HindiNLP

Specialized NLP library which provides tools to perform basic NLP tasks on Hindi Datasets


Keywords
Hindi-NLP, NER, Classifier
License
MIT
Install
pip install HindiNLP==0.2

Documentation

HindiNLP

A specialized NLP library which provides tools to perform basic NLP tasks on Hindi Datasets. Currently, the library supports

  • Named Entity Recognition : The Library provides NER support to tag hindi sentences. Further you can apply NER to sentences in textfiles with running only one line of code. If you wish to train youe own NER model, you can do so without writing any script but in one line of code.
  • AutoClassifier : Train your models on classification datasets just in one line of code. Finetune model using custom parameters

Installation

Directly install library using pip

pip install HindiNLP

NER Tagger

The NER Tagger identifies various parts of sentences and tags them with the type of entity they could represent. Currently the tags supported by our model are

Heading NEP NED NEO NEA NEB NETP NETO NEL NETI NEN NEM NETE
Tag Type Person Designation Object Abbreviation Brand Title-Person Title-Object Location Time Number Measure Terms

In order to use the Tagger, for one sentence

from HindiNLP.HindiNer import NER
detect_ner = NER()
sentence = detect_ner.Predict("अविनाश आगरा में रहता है")
print(sentence)

Print the sentence to see what the tagger found. Furthermore, entire textfiles can be processed and NER tags can be identified for all sentences

from HindiNLP.HindiNer import NER
detect_ner = NER()
detect_ner.Predict_textfile("/path/to/textfile.txt")

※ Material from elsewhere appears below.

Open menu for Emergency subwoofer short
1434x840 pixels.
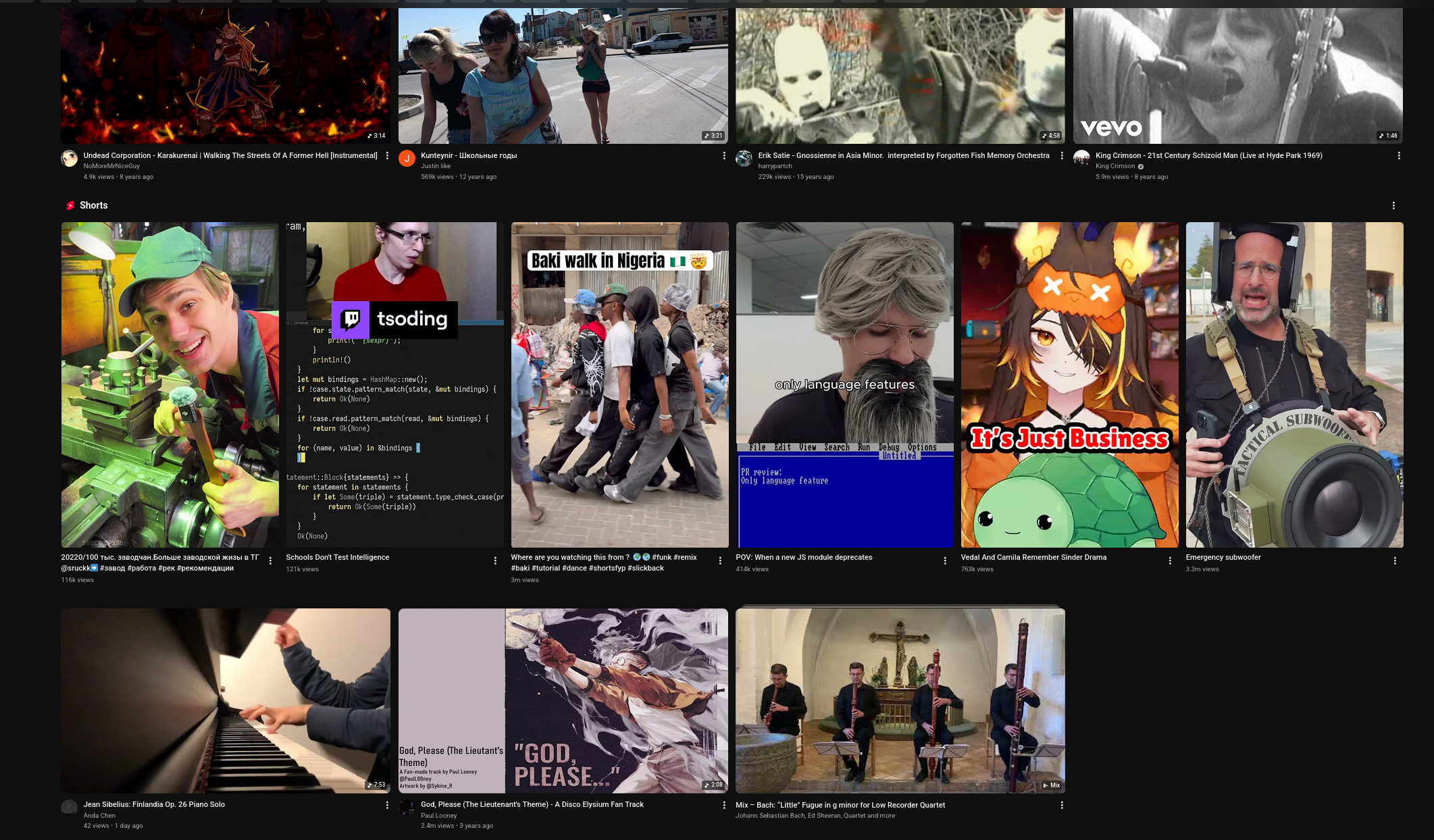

The input textfile must contain sentences one after each other in seperate lines. The annotated tags can be found in the file named 'textfile__NER.txt'.

Train your own NER model

If you wish, to train your own NER model with specific NER tags you can do so in one line. First, create dictionary with training hyperparameters in the following format.

    train_dict = {
            "lr" : 0.1 ,              # learning rate
            "batch_size" : 32 ,       # batch size
            "epochs" : 150 ,          # no.of epochs
            "hidden_size" : 256       # size of hidden_state LSTMs
            }

The input text files should be of the format. Finally, pass it to the training code.

   detect_ner.train_NER(data_folder="/path/to/folder",  # folder path containing all text files
                        train_file="train.txt",            
                        dev_file="dev.txt",
                        test_file="test.txt",
                        train_dict=train_dict) 

Further use the trained model to predict Sentences in tags

from HindiNLP.HindiNer import NER
detect_ner = NER()
sentence = detect_ner.Predict("अविनाश आगरा में रहता है",is_path=True,path="/path/to/trained/model")
print(sentence)

Auto Classifier

The Library also provides support for training your own Classifier with just one line of code.

from HindiNLP.AutoClassifier import classifier
SVC = classifier("/path/to/dir") # path to directory containing text files
train_dict = {
          "hidden_size" : 512, # hidden size of LSTMs
          "output_size" : 256, # output size of LSTMs
          "lr" : 0.1 ,  # initial learning rate
          "batch_size" : 256 , #mini batch_size
          "n_epochs" : 150} # no.of epochs
   SVC.train(train_dict)
   SVC.predict("I am a good man")